SOURCE EXCERPT
---
For example, the control unit 9 causes the reversing roller pair 70 to convey the preceding sheet in the second direction D2 at a third conveyance speed, and measures a detection time from the start of the image formation by the image forming unit 2 to the detection of the preceding sheet by the duplex printing sensor S4. Then, in a case where the detection time at this time is a second time shorter than a predetermined first time (ideal time), the control unit 9 controls the first conveyance speed to be slower than the third conveyance speed. On the other hand, in a case where the detection time at this time is a third time longer than the first time, the control unit 9 controls the second conveyance speed to be faster than the third conveyance speed.

Furthermore, in the present embodiment, the conveyance speed is corrected in a case where a plurality of preceding sheets have been reversed with a bias toward an early or delayed timing by using the early-arrival counter. That is, the control unit 9 changes the conveyance speed when the subsequent sheet is conveyed in the second direction D2 based on a plurality of detection results obtained by the duplex printing sensor S4 that has detected a plurality of sheets S conveyed on the re-conveyance path 81 prior to the subsequent sheet.

As described above, in the present embodiment, the control unit 9 changes the speed at which the subsequent sheet is conveyed in the second direction D2 by the reversing roller pair 70 based on the detection result of the duplex printing sensor S4 that has detected the preceding sheet conveyed in the second direction D2 by the reversing roller pair 70. As a result, an image forming position on the sheet S can be determined with high accuracy. In addition, even in a configuration in which the fixing roller 61 and the reversing roller pair 70 are driven by the single fixing motor 102, highly accurate positioning can be performed without stopping the fixing motor 102.

That is, as the reverse acceleration/deceleration control is performed by adding the correction amount Lx to the deviation amount La, the correction amount of the variation in which the rotation direction of the reversing roller pair 70 is switched can also be considered in addition to the deviation amount at the timing at which the sheet has reached the post-fixing sensor S2. Therefore, the leading edge of the sheet during the second side printing in the duplex printing can reach the duplex printing conveyance roller pair 82 at a timing closer to the ideal conveyance timing. As a result, it is possible to align the position of the toner image with respect to the sheet S at the secondary transferring unit 36 with high accuracy by suppressing the variation in the conveyance timing on the duplex printing conveyance path.
---
PROVIDED INFORMATION
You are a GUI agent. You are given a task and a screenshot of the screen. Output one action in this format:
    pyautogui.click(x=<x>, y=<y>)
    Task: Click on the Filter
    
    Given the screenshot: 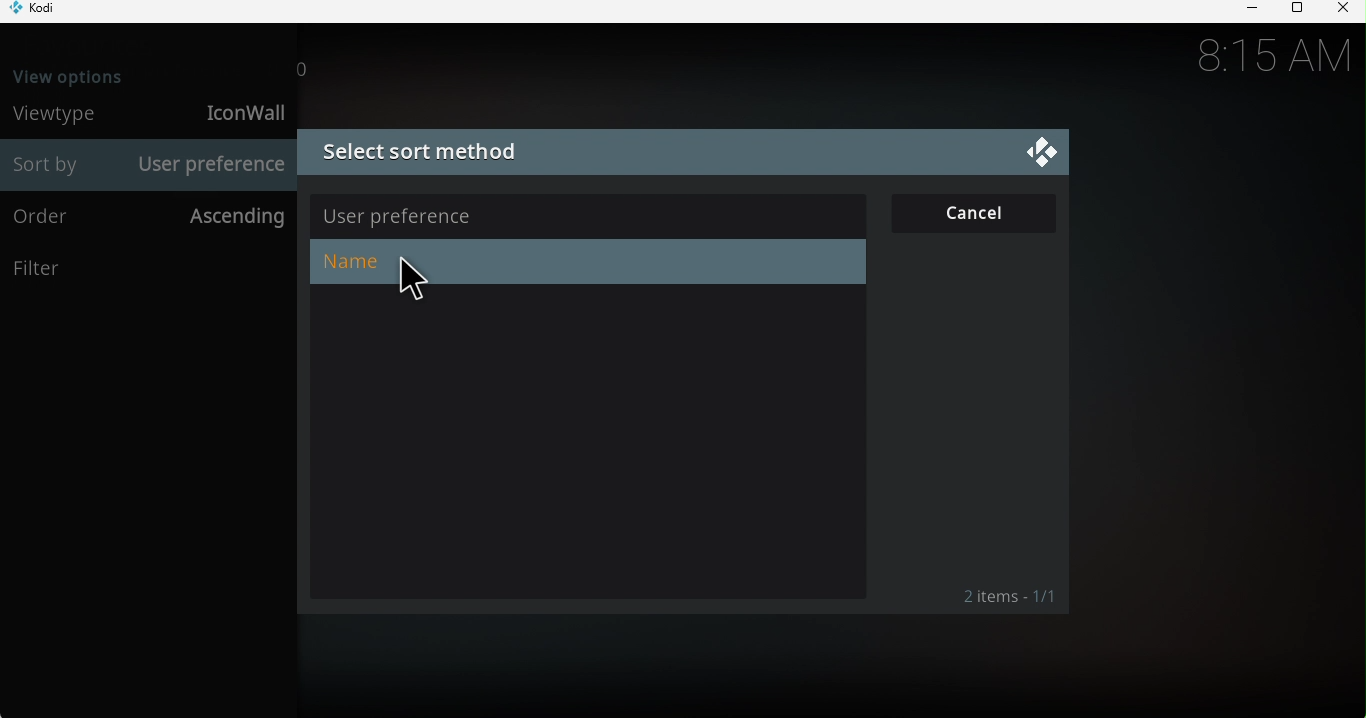 What is the action you would take?
    pyautogui.click(x=146, y=270)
---
EXERCISE INSTRUCTIONS
A – According to the conveyance excerpt, what drives both the fixing roller 61 and the reversing roller pair 70?
B – Copy the conveyance excerpt word for word from "For example, the" to "faster than the third conveyance speed.".

COMPLETE ANSWERS
A – The single fixing motor 102.

B –
For example, the control unit 9 causes the reversing roller pair 70 to convey the preceding sheet in the second direction D2 at a third conveyance speed, and measures a detection time from the start of the image formation by the image forming unit 2 to the detection of the preceding sheet by the duplex printing sensor S4. Then, in a case where the detection time at this time is a second time shorter than a predetermined first time (ideal time), the control unit 9 controls the first conveyance speed to be slower than the third conveyance speed. On the other hand, in a case where the detection time at this time is a third time longer than the first time, the control unit 9 controls the second conveyance speed to be faster than the third conveyance speed.